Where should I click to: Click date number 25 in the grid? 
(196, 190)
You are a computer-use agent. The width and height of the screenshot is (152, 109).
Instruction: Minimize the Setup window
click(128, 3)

···

**TRY IT**
Reproduce all of the records exactly.

**SOLUTION**
Where should I click to: Click date number 25 in the grid? 
(196, 190)
You are a computer-use agent. The width and height of the screenshot is (152, 109).
Instruction: Minimize the Setup window
click(128, 3)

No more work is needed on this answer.